Задание 1:
Воспроизведите без единого изменения весь фрагмент «Трудная книга», приведенный ниже.

Фрагмент источника:
▼

7 августа 2013| Гранин Даниил Александрович

Трудная книга

Теги:
gor_gennadiy1

Геннадий Самойлович Гор

Писатель Геннадий Гор рассказывал:

«Накануне войны я купил книгу Зиммеля о философии личности Гёте, написанную абстрактно, одну из самых трудных книг, какая мне попадалась. Пытался ее прочесть, ничего не понял. А в блокаду при свете плошки уяснил ее и получил огромное духовное удоволь­ствие. Позже, когда совсем было плохо, духовная жизнь, конечно, замерла. Люди стали жить уже моментом. Прошлое как бы исчезло. Осталось только настоящее, это облегчало жизнь. Жили как бы час­тями — обогреться, попить, съесть, дождаться обеда…»

Зоркий наблюдатель, Геннадий Гор тонко замечал смещения в духовной структуре человека того времени. Например, как изме­нились расстояния:

« — Все стало далеко. Улицы расширились, даже зрительно, все обрело большую протяженность. Наверное, из-за слабости, а еще из-за пустынности улиц.

— В чем, по-вашему, проявлялась духовность ленинградцев того времени?

— Не паниковали, не психовали. Было мало истерики, криков. Я вообще против слова «героизм» в этих условиях. Была выдерж­ка, было достоинство, даже в смерти. Был оптимизм, не надежда личная, а оптимизм общества. Вообще в Ленинграде народность соединилась с интеллигентностью…»

Происходили вещи и впрямь удивительные. Даже день рождения Пушкина отмечался! В 1943 году! Совершенно случайно выплыл этот эпизод в разговоре с Верой Петровной Безобразовой.

Она и в войну жила на Мойке, рядом с музеем-квартирой А. С. Пушкина. Музей, конечно, был закрыт, но вот кто-то, кто — она не помнит, стал обходить дом и приглашать людей прийти на праздник.

▲

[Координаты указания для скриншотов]
▼

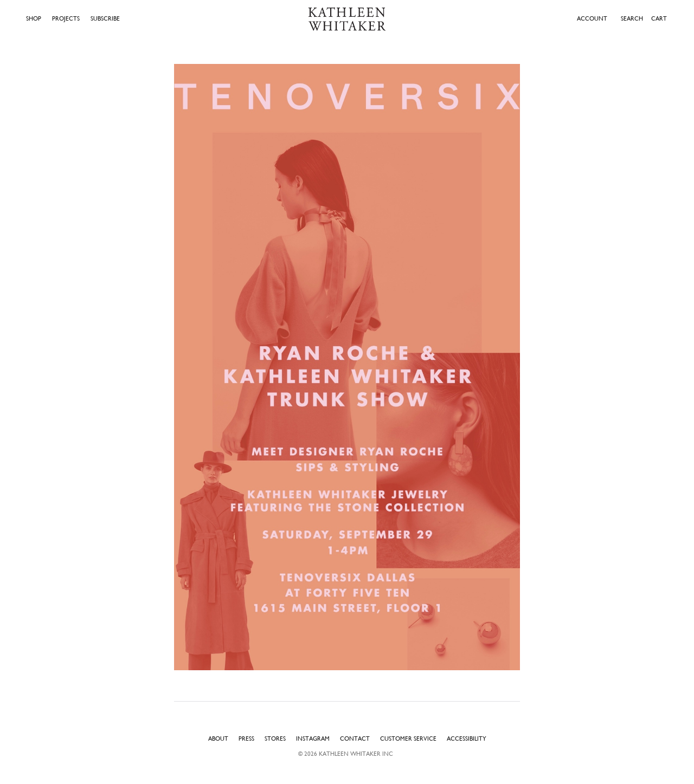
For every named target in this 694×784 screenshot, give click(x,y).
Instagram (313, 738)
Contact (355, 738)
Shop (34, 18)
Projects (66, 18)
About (218, 738)
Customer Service (408, 738)
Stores (275, 738)
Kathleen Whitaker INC (356, 754)
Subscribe (105, 18)
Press (246, 738)
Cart (659, 18)
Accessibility (466, 738)
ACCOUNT (592, 18)
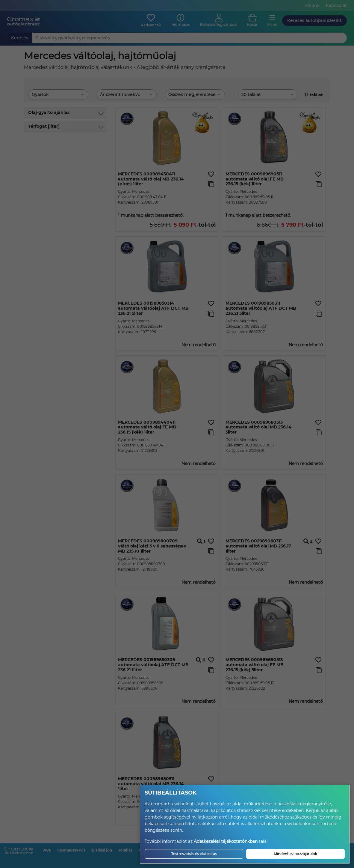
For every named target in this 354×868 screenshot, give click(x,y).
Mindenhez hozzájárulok (295, 854)
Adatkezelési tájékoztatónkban (225, 841)
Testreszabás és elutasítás (194, 854)
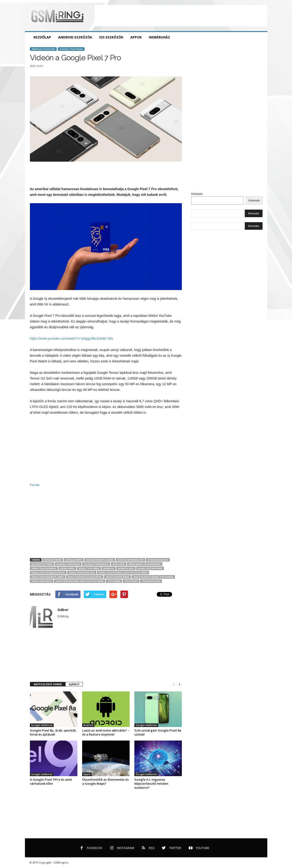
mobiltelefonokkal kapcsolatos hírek (123, 572)
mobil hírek (67, 568)
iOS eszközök (111, 37)
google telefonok (68, 564)
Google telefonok (71, 49)
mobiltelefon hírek (150, 568)
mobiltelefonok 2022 (82, 572)
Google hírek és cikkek (100, 560)
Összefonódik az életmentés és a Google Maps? (106, 781)
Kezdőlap (42, 37)
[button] (260, 37)
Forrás (35, 485)
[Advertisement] (181, 16)
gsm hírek (119, 564)
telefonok (131, 581)
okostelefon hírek (117, 577)
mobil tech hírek (89, 568)
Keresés (197, 194)
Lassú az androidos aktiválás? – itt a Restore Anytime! (106, 732)
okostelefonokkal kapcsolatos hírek (80, 581)
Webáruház (159, 37)
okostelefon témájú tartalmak (153, 577)
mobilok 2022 (126, 568)
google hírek (74, 560)
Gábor (63, 610)
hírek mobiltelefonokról (145, 564)
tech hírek (114, 581)
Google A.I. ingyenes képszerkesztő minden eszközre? (151, 783)
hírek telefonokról (44, 568)
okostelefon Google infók (85, 577)
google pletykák (42, 564)
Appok (136, 37)
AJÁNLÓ (74, 684)
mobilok (109, 568)
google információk (130, 560)
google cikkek (53, 560)
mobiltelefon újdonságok (48, 572)
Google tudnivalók (96, 564)
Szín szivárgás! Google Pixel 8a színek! (158, 732)
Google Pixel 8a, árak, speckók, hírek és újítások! (53, 732)
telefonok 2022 (151, 581)
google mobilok (157, 560)
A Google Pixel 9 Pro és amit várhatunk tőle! (51, 781)
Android (88, 725)
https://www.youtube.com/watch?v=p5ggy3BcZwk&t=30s (71, 338)
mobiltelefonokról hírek (48, 577)
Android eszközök (75, 37)
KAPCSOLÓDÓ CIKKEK (48, 684)
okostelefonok (41, 581)
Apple (87, 774)
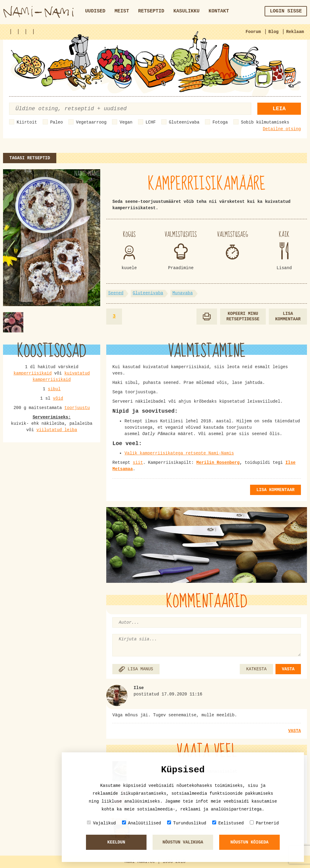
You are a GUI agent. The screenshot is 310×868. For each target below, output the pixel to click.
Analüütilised (142, 823)
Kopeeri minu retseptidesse (243, 316)
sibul (54, 389)
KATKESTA (256, 669)
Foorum (253, 32)
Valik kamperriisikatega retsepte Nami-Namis (179, 453)
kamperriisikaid (33, 373)
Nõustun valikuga (183, 842)
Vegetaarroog (91, 122)
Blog (274, 32)
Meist (122, 11)
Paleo (57, 122)
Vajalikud (101, 823)
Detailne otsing (282, 129)
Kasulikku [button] (186, 11)
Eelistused (228, 823)
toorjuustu (77, 408)
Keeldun (116, 842)
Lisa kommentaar (288, 316)
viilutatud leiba (57, 430)
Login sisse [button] (286, 11)
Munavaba (182, 293)
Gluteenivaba (184, 122)
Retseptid (151, 11)
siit (138, 463)
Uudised (95, 11)
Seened (116, 293)
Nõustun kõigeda (249, 842)
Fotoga (220, 122)
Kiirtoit (27, 122)
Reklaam (295, 32)
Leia (279, 109)
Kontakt (219, 11)
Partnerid (264, 823)
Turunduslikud (187, 823)
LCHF (151, 122)
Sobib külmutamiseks (265, 122)
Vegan (126, 122)
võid (58, 398)
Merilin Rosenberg (218, 463)
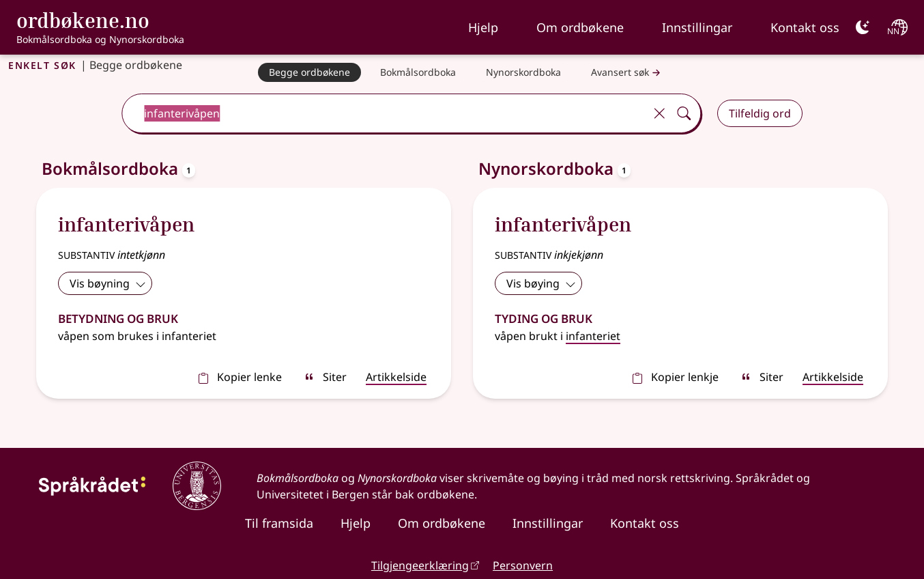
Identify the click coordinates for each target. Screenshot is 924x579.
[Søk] (684, 113)
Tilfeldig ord (760, 113)
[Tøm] (659, 113)
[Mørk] (863, 27)
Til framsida (279, 523)
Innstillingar (697, 27)
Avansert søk (627, 72)
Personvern (523, 565)
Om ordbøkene (580, 27)
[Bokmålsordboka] (418, 72)
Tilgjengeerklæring (420, 565)
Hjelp (483, 27)
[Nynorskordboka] (523, 72)
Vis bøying (541, 283)
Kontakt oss (805, 27)
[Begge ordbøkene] (309, 72)
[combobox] (384, 113)
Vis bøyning (108, 283)
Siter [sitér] (325, 377)
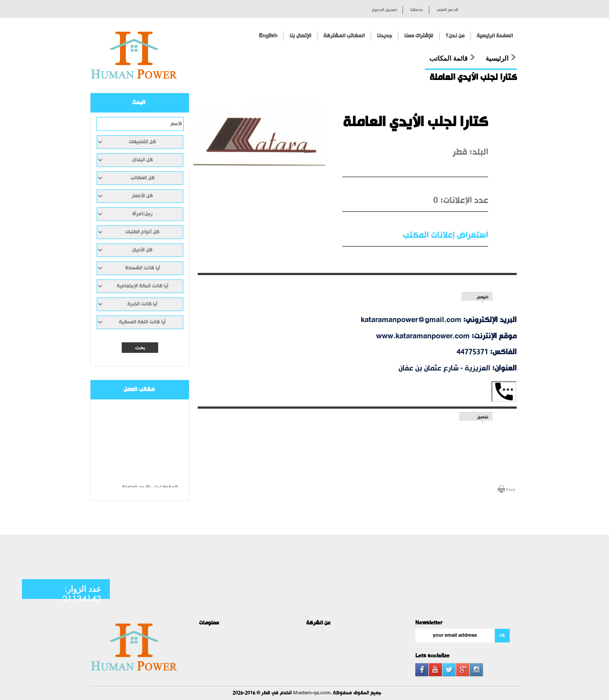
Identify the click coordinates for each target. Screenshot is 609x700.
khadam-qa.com (312, 693)
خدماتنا (417, 10)
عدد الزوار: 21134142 (82, 594)
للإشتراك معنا (419, 36)
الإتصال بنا (300, 36)
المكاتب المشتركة (344, 36)
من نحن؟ (455, 36)
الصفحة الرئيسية (495, 36)
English (268, 36)
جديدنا (384, 36)
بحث (140, 348)
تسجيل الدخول (384, 10)
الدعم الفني (447, 10)
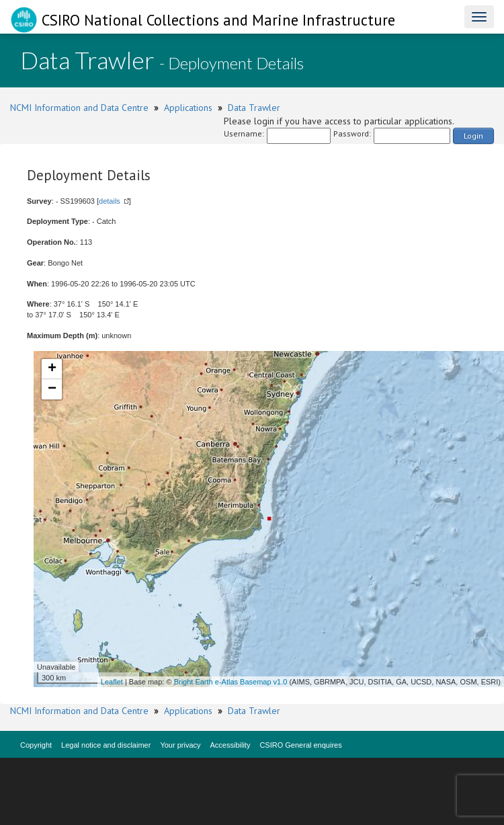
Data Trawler (254, 108)
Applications (188, 108)
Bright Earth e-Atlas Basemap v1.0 (230, 682)
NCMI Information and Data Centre (79, 108)
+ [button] (52, 369)
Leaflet (112, 682)
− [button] (52, 389)
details (110, 201)
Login (473, 135)
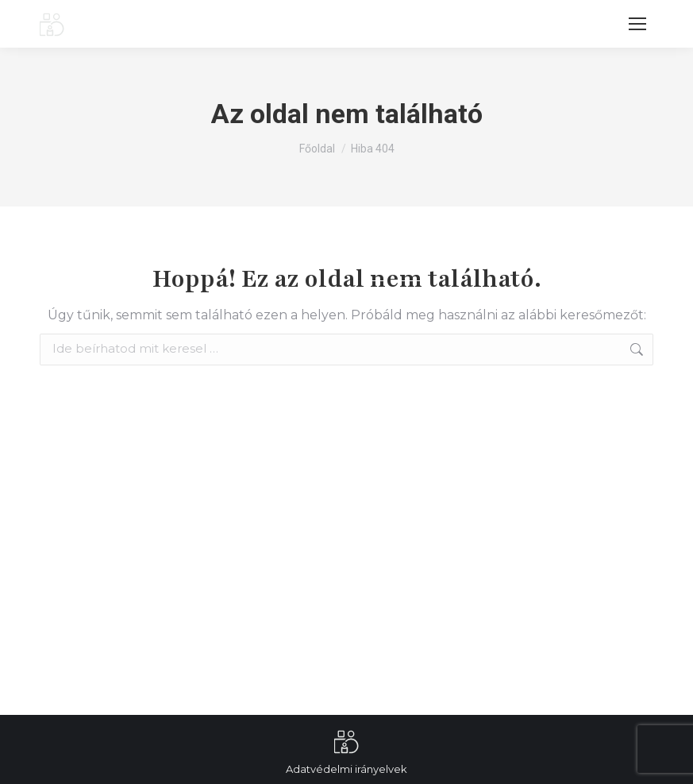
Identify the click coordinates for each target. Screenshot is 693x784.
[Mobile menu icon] (637, 24)
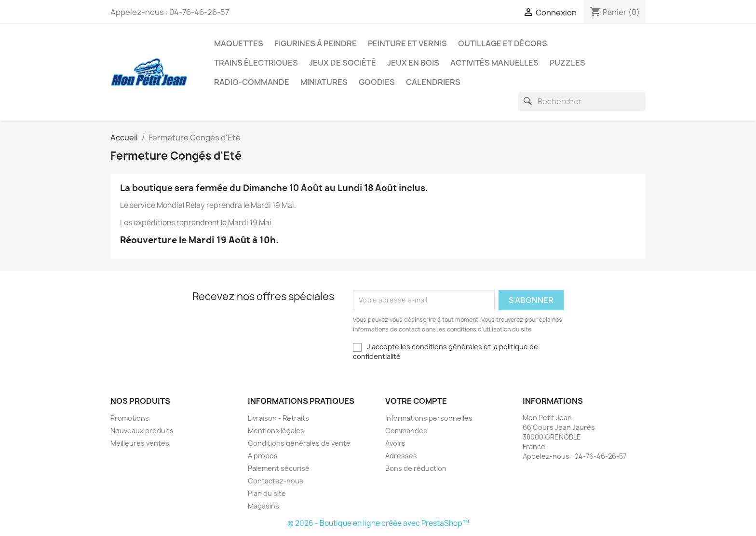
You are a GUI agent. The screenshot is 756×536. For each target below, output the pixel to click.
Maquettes (239, 43)
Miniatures (324, 82)
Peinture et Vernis (407, 43)
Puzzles (567, 63)
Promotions (130, 418)
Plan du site (267, 493)
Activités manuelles (494, 63)
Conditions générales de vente (299, 443)
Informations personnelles (429, 418)
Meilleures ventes (140, 443)
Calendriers (433, 82)
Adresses (401, 455)
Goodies (377, 82)
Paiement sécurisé (279, 468)
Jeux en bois (413, 63)
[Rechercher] (582, 101)
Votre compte (416, 401)
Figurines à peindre (315, 43)
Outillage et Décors (502, 43)
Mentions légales (276, 430)
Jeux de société (342, 63)
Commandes (406, 430)
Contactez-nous (275, 481)
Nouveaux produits (142, 430)
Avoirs (395, 443)
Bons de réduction (416, 468)
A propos (263, 455)
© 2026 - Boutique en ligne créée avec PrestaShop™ (378, 523)
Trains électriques (256, 63)
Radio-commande (252, 82)
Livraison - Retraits (278, 418)
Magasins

▲

Задание 2:
Выведите участок листинга от его первой строки до строки, содержащей «ACCOUNT (592, 18)», включительно, заменив в нем «Subscribe» на «Newsletter» и сохранив все остальное без изменений. Изображения в ответ не включайте.

Решение 1:
7 августа 2013| Гранин Даниил Александрович

Трудная книга

Теги:
gor_gennadiy1

Геннадий Самойлович Гор

Писатель Геннадий Гор рассказывал:

«Накануне войны я купил книгу Зиммеля о философии личности Гёте, написанную абстрактно, одну из самых трудных книг, какая мне попадалась. Пытался ее прочесть, ничего не понял. А в блокаду при свете плошки уяснил ее и получил огромное духовное удоволь­ствие. Позже, когда совсем было плохо, духовная жизнь, конечно, замерла. Люди стали жить уже моментом. Прошлое как бы исчезло. Осталось только настоящее, это облегчало жизнь. Жили как бы час­тями — обогреться, попить, съесть, дождаться обеда…»

Зоркий наблюдатель, Геннадий Гор тонко замечал смещения в духовной структуре человека того времени. Например, как изме­нились расстояния:

« — Все стало далеко. Улицы расширились, даже зрительно, все обрело большую протяженность. Наверное, из-за слабости, а еще из-за пустынности улиц.

— В чем, по-вашему, проявлялась духовность ленинградцев того времени?

— Не паниковали, не психовали. Было мало истерики, криков. Я вообще против слова «героизм» в этих условиях. Была выдерж­ка, было достоинство, даже в смерти. Был оптимизм, не надежда личная, а оптимизм общества. Вообще в Ленинграде народность соединилась с интеллигентностью…»

Происходили вещи и впрямь удивительные. Даже день рождения Пушкина отмечался! В 1943 году! Совершенно случайно выплыл этот эпизод в разговоре с Верой Петровной Безобразовой.

Она и в войну жила на Мойке, рядом с музеем-квартирой А. С. Пушкина. Музей, конечно, был закрыт, но вот кто-то, кто — она не помнит, стал обходить дом и приглашать людей прийти на праздник.

Решение 2:
For every named target in this 694×784 screenshot, give click(x,y).
Instagram (313, 738)
Contact (355, 738)
Shop (34, 18)
Projects (66, 18)
About (218, 738)
Customer Service (408, 738)
Stores (275, 738)
Kathleen Whitaker INC (356, 754)
Newsletter (105, 18)
Press (246, 738)
Cart (659, 18)
Accessibility (466, 738)
ACCOUNT (592, 18)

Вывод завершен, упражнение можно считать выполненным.